As shown by reference number 308, the AMF 302 may provide a forward relocation request (shown as FWD relocation request) to the MME 304 based at least in part on the first handover command message. The forward relocation request may initiate a fallback procedure from 5G/NR to 4G/LTE, and/or from 4G/LTE to 2G/3G. For example, the forward relocation request may identify the UE 120 and may indicate that the UE 120 is to be handed over from the 5G/NR BS 110 to a 4G/LTE BS 110 and/or a 2G/3G cell provided by a 2G/3G BS 110.

As shown by reference number 310, the MME 304 may provide a handover request to the 4G/LTE BS 110. For example, the handover request may indicate that the UE 120 is to be handed over from the 5G/NR BS 110 to a 2G/3G BS 110 (not shown) that provides a 2G/3G cell.

As shown by reference number 312, the 4G/LTE BS 110 may provide an acknowledgment of the handover request. As further shown, the acknowledgment may include information identifying a 2G/3G measurement configuration. For example, the 4G/LTE BS 110 may configure the UE 120 to perform particular measurements to identify a suitable 2G/3G cell for handover. As further shown, the 4G/LTE BS 110 may encapsulate the acknowledgment in an LTE RRC container. The LTE RRC container may provide for tunneling of the 2G/3G measurement configuration to the UE 120 without using an LTE air interface to provide the 2G/3G measurement configuration. For example, the LTE RRC container may be transparent to the 5G/NR BS 110.

As shown by reference number 314, the MME 304 may provide a forward relocation response to the AMF 302. As shown by reference number 316, the AMF 302 may provide a handover command to the 5G/NR BS 110. For example, the forward relocation response and the handover command may include the 2G/3G measurement configuration.

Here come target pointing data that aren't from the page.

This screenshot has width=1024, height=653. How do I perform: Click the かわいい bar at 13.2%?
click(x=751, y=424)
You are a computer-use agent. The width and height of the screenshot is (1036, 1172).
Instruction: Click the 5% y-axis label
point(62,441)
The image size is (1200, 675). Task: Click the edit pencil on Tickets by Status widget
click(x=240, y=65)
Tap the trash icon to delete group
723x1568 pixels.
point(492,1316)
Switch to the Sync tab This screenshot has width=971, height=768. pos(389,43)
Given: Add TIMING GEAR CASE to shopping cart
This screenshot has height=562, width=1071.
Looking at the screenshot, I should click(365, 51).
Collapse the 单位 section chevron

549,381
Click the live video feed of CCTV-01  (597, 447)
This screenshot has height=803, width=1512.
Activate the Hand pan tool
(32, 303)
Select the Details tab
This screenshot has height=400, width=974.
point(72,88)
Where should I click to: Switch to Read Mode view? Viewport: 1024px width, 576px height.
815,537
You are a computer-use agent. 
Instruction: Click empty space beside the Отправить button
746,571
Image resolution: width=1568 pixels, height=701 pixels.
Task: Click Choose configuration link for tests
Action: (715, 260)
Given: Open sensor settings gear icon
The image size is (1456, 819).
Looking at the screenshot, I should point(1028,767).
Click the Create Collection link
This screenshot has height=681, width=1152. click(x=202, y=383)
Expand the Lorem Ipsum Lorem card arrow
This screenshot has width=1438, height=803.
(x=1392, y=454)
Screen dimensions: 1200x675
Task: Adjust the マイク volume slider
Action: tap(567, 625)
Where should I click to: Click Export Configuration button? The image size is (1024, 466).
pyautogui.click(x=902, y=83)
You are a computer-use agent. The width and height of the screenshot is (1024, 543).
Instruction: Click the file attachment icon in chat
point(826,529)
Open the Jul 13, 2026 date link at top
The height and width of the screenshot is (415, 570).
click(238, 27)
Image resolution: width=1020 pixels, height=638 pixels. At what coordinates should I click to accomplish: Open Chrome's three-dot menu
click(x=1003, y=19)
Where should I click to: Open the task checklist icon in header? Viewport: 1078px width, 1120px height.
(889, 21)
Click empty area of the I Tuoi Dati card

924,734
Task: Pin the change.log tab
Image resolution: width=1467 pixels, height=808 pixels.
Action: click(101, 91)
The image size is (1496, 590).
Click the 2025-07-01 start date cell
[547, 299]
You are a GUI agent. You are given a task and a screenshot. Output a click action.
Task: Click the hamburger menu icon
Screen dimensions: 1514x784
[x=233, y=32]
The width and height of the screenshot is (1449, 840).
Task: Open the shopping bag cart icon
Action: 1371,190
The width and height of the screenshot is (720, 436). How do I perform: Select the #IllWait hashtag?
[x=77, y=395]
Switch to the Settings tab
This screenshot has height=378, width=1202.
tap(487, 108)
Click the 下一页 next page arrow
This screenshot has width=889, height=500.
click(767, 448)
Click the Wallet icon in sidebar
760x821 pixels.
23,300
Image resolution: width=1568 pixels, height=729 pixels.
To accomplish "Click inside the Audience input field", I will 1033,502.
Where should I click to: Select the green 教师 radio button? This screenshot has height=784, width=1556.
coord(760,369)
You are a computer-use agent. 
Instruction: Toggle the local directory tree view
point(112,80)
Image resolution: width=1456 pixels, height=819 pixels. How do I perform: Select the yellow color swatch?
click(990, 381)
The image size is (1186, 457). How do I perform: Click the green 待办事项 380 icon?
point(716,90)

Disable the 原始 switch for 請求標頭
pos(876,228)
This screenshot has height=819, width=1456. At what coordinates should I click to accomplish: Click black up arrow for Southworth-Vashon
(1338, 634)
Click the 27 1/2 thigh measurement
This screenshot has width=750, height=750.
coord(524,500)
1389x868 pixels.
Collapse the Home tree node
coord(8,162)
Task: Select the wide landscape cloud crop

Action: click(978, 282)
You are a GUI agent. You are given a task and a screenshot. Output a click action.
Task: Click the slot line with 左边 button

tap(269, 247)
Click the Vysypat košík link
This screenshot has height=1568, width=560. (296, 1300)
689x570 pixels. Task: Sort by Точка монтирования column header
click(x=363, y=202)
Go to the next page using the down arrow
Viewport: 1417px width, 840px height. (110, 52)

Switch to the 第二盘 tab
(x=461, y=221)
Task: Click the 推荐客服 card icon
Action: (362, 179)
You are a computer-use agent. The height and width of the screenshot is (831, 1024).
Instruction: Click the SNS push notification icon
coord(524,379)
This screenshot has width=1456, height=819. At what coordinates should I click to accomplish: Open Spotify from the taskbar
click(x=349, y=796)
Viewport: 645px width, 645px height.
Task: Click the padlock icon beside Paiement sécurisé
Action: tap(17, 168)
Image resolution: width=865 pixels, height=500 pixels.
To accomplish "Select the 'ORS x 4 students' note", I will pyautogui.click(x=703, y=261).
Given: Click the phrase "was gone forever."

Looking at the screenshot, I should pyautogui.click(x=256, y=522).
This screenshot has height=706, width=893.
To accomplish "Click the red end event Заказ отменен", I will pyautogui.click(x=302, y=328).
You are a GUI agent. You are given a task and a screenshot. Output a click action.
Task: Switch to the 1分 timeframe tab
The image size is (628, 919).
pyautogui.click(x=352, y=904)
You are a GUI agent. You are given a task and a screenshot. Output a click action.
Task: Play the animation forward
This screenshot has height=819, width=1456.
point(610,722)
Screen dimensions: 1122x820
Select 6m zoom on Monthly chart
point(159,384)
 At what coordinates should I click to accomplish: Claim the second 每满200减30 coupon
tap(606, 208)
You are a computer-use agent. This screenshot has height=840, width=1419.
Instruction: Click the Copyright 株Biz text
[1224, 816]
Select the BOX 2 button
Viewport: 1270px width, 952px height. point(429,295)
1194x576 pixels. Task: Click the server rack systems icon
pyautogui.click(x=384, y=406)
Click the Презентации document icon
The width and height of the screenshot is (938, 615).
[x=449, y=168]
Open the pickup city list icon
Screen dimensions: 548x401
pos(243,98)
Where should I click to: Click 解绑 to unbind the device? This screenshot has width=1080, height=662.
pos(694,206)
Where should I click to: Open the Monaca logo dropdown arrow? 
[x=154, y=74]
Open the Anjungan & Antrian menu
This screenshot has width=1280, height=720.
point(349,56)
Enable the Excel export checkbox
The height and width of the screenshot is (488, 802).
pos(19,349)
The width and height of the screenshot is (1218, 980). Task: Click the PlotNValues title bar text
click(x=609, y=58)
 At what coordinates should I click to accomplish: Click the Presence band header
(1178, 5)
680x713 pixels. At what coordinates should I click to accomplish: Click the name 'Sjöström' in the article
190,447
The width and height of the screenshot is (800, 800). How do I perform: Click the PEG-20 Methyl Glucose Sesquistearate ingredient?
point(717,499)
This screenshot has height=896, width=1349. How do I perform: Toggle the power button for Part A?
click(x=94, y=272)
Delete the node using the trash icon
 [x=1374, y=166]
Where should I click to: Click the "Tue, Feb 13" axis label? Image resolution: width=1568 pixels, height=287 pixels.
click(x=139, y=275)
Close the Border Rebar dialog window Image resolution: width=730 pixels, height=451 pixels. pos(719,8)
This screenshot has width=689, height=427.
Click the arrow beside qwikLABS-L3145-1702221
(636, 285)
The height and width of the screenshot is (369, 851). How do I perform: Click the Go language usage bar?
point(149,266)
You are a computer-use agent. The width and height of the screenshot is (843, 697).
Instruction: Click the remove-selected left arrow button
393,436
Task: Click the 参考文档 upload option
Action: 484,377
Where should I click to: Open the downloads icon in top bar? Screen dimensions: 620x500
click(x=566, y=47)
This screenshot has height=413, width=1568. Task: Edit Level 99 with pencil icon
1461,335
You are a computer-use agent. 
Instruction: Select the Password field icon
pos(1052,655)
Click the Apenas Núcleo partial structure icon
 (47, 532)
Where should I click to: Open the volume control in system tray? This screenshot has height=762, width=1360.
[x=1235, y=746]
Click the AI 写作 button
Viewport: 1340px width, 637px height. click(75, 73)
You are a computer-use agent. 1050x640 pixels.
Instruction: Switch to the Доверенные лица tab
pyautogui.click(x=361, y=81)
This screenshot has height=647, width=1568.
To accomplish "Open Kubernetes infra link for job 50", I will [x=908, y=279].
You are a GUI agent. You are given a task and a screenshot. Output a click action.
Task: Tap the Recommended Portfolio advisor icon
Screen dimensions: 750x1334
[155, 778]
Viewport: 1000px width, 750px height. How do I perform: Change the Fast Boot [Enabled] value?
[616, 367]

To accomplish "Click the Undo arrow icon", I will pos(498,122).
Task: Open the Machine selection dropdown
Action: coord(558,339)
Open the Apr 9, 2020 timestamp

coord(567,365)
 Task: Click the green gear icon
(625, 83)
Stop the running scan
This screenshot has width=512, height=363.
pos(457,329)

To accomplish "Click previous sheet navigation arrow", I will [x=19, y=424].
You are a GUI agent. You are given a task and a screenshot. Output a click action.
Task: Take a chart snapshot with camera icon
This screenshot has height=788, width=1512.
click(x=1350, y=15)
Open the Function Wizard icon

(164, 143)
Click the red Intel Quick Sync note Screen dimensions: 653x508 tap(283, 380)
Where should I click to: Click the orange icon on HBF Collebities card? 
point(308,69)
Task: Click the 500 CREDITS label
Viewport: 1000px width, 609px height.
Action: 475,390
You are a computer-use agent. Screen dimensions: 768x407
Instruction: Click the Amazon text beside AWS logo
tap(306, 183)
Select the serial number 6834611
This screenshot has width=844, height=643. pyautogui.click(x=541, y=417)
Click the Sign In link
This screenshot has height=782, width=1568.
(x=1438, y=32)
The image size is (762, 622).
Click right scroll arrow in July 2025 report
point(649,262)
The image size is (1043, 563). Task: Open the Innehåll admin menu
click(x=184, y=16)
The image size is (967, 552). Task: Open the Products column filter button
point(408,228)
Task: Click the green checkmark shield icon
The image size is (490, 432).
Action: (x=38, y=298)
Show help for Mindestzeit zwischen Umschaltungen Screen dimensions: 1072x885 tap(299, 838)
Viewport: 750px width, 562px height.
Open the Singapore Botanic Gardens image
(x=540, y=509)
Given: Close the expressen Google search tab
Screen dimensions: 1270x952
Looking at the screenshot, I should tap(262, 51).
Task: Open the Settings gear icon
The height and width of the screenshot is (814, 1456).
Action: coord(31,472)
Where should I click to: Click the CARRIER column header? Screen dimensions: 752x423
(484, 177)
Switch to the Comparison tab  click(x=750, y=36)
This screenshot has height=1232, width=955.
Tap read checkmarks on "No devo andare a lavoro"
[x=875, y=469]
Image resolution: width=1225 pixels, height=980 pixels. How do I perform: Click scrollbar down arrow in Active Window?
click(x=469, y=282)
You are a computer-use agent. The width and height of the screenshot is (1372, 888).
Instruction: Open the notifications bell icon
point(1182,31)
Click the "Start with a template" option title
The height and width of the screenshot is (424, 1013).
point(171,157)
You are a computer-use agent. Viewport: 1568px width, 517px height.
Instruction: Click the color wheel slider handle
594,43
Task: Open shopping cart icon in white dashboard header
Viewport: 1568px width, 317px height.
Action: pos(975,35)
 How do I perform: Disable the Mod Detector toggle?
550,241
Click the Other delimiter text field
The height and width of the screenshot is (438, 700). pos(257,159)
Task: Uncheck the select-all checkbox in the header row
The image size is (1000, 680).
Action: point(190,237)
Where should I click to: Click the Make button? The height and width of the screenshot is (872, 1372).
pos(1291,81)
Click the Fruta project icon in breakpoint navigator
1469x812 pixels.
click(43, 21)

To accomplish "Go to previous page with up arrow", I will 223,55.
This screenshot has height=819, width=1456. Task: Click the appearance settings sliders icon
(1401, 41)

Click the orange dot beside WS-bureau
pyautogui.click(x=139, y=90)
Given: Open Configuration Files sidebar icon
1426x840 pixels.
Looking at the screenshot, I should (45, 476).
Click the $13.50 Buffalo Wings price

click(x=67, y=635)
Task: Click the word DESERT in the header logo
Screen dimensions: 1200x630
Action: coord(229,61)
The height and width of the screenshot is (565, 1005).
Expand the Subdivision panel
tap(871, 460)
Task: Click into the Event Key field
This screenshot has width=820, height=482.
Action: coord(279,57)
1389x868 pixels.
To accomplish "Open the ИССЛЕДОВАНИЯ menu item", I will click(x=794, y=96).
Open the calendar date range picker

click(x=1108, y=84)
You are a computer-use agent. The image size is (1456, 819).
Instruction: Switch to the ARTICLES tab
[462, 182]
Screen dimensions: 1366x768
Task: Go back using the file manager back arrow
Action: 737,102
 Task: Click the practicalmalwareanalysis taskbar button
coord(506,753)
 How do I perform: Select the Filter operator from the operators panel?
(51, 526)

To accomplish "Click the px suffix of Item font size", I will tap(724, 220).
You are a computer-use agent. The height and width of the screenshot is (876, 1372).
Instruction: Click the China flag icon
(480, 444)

As shown by reference number 318, the 5G/NR BS 110 may provide the handover command to the UE 120. As shown, the handover command may include the 2G/3G measurement configuration. As further shown, the handover command may identify a measurement gap. In some aspects, the handover command may be provided in a target-to-source transparent container, or a container that is transparent to the 5G/NR BS 110. For example, the 5G/NR BS 110 may determine the measurement gap, and may provide scheduling information to the UE 120 identifying the measurement gap. In this way, the 2G/3G measurement configuration is provided from the 4G/LTE BS 110 to the UE 120 without using an LTE air interface, which improves speed and efficiency of performing a fallback to 2G/3G.

As shown by reference number 320, the UE 120 may perform the 2G/3G measurement identified by the 2G/3G measurement configuration. For example, the UE 120 may perform the 2G/3G measurement in the measurement gap to determine a target 2G/3G cell for performing the fallback. In some aspects, the UE 120 may perform measurements with regard to multiple, different 2G/3G cells, and may select a best cell, as described in more detail elsewhere herein.

As shown by reference number 322, the UE 120 may provide a measurement report to the 4G/LTE BS 110 via the 5G/NR BS 110, the AMF 302, and the MME 304. For example, the UE 120 may provide the measurement report in an LTE RRC container, which may be transparent to the 5G/NR BS 110. Additionally, or alternatively, the UE 120 may provide the measurement report in a source-to-target transparent container. In this way, the UE 120 provides the measurement report to the 4G/LTE BS 110 using a tunnel via the 5G/NR BS 110, which reduces reliance on the 4G/LTE air interface to perform the fallback from 4G/LTE to 2G/3G.

As further shown, the UE 120 may provide a tracking area update (TAU) request using a non-access stratum (NAS) messaging protocol. For example, the UE 120 may provide the TAU request in an LTE RRC container, as shown. The UE 120 may provide the TAU request to trigger a packet-switched handover of the UE 120 from 5G/NR to 2G/3G. For example, the UE 120 may provide the TAU request in association with UE context information so that the MME 304 can configure the packet-switched handover of the UE 120.

As shown in FIG. 3B, and by reference number 324, the 4G/LTE BS 110 may provide a handover command message to the MME 304 to trigger handover to the 2G/3G cell identified by the measurement report. For example, the handover command may include a SRVCC message to configure handover of the UE 120 from the 5G/NR BS 110 to a 2G/3G cell.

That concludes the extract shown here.